* [About this task] With pictures left out, set down exactly the lines that begin at the one containing "868x461 pixels." and end with the last line of the entries below.

□ □ □ □

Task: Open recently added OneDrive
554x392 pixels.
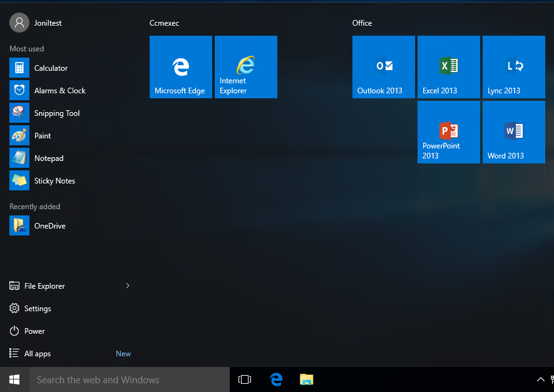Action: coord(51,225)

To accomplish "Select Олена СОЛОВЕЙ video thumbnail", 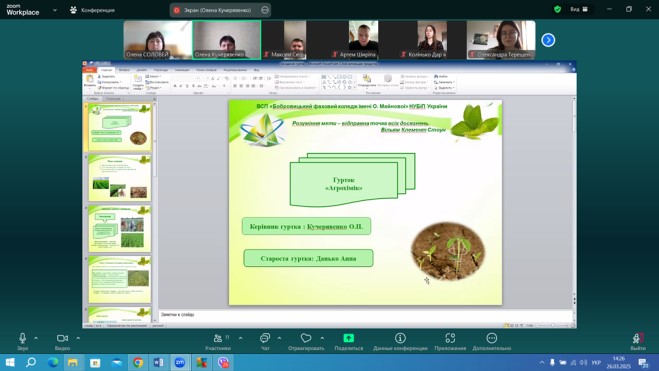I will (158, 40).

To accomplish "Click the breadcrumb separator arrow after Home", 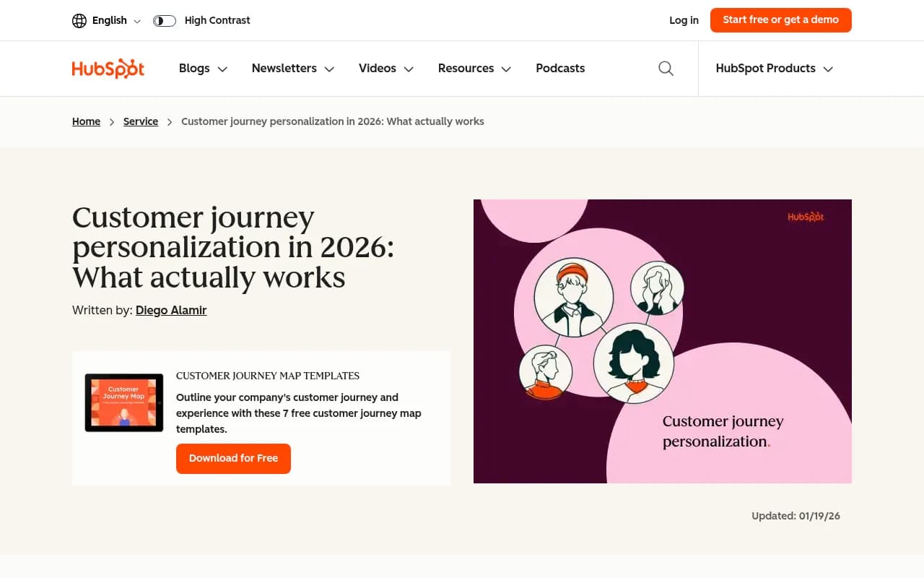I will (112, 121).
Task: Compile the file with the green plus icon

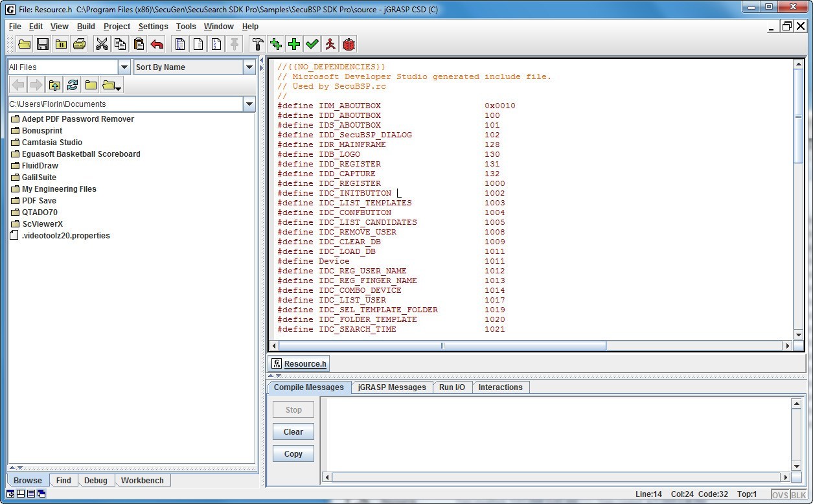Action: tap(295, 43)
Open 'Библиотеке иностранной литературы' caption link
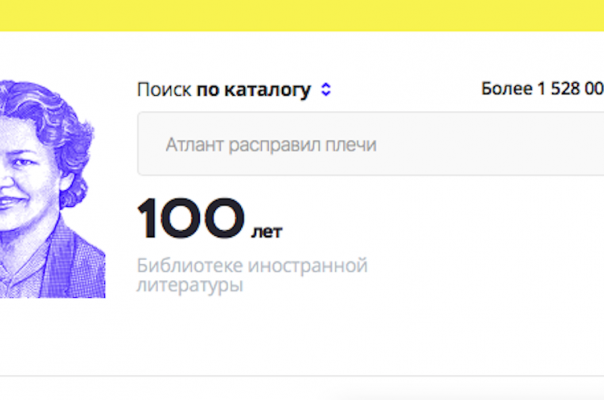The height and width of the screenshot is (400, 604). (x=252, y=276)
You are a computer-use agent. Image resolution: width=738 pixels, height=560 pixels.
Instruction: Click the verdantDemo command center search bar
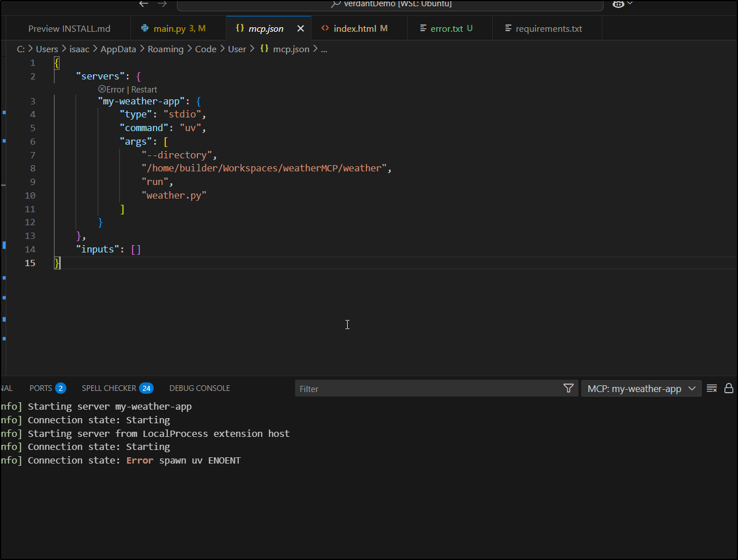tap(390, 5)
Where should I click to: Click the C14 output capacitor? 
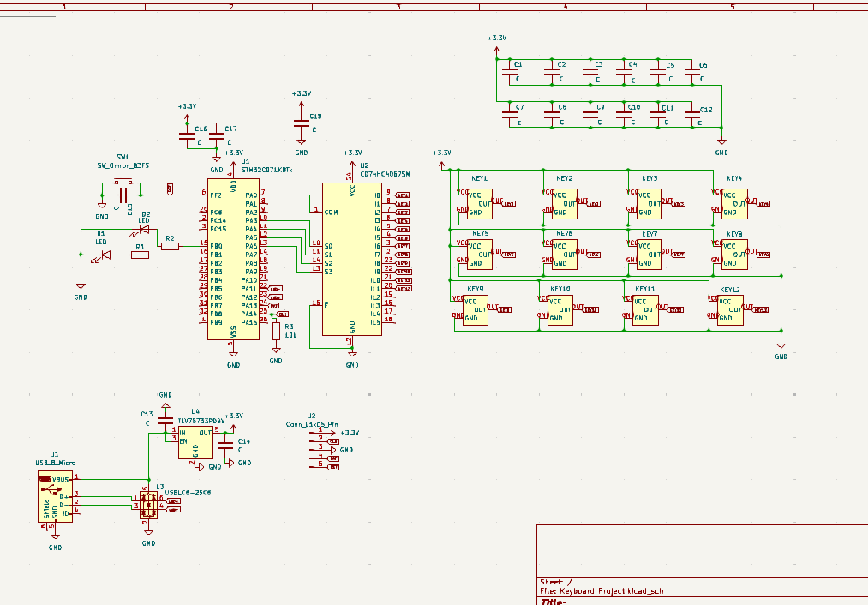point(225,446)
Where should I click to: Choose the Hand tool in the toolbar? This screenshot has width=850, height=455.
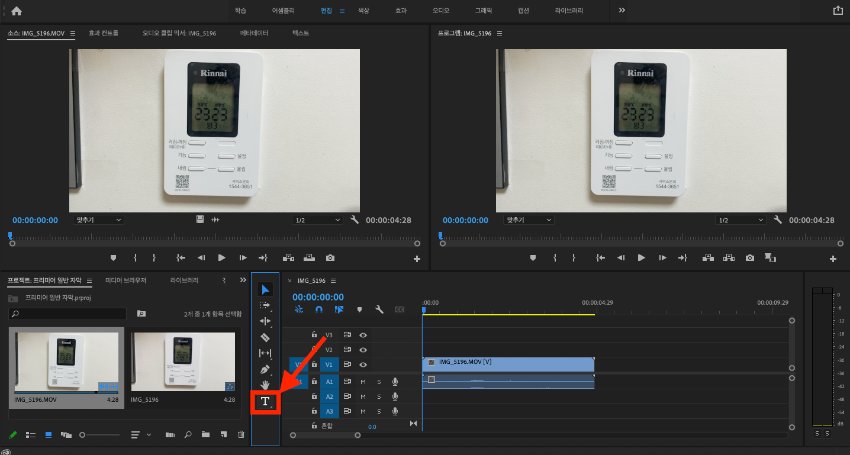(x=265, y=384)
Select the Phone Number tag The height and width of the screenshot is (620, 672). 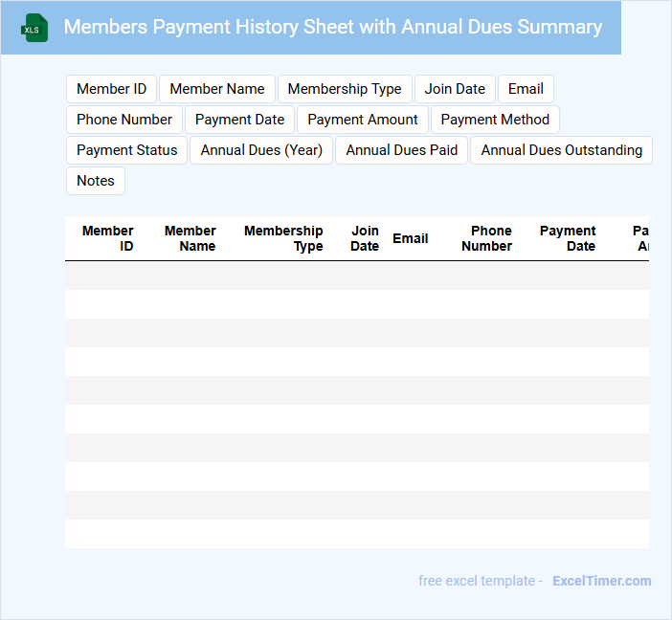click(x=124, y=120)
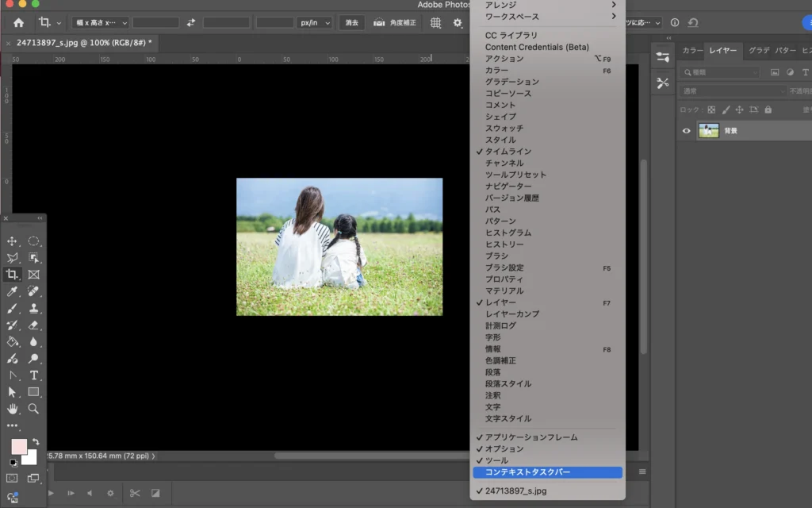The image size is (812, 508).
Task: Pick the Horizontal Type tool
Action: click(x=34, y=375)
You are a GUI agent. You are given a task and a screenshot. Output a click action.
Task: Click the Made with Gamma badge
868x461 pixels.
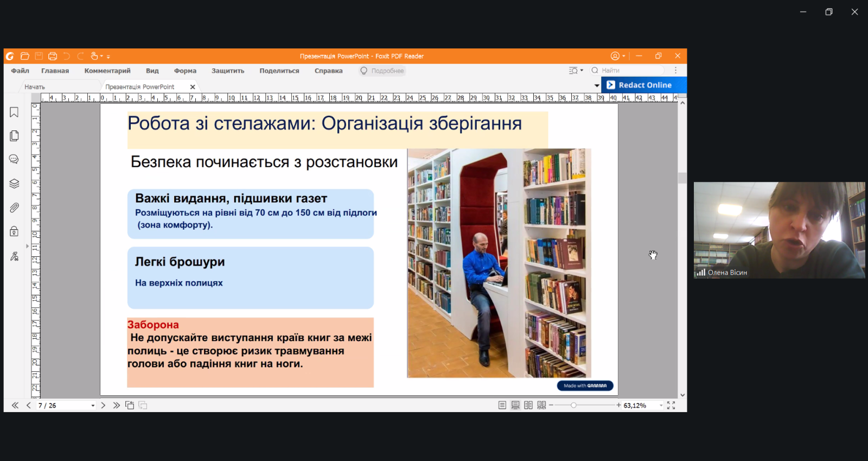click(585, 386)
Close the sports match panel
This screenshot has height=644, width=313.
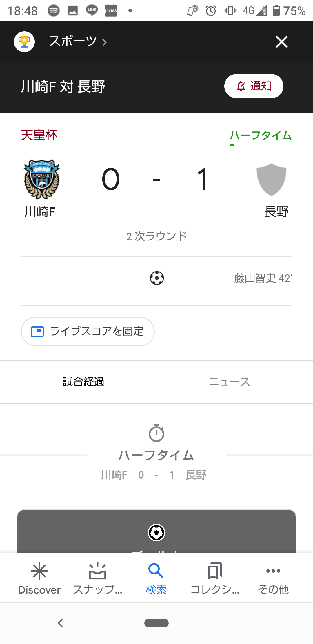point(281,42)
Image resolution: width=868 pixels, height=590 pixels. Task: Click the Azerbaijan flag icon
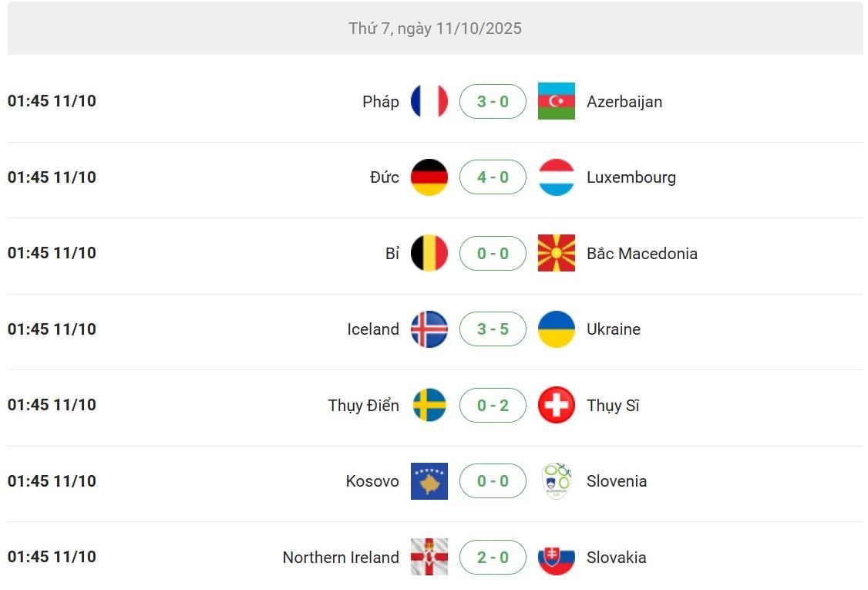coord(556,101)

□ □ □ □

* [Final answer]
868x461 pixels.
click(585, 386)
Close the sports match panel
This screenshot has height=644, width=313.
point(281,42)
Image resolution: width=868 pixels, height=590 pixels. Task: Click the Azerbaijan flag icon
coord(556,101)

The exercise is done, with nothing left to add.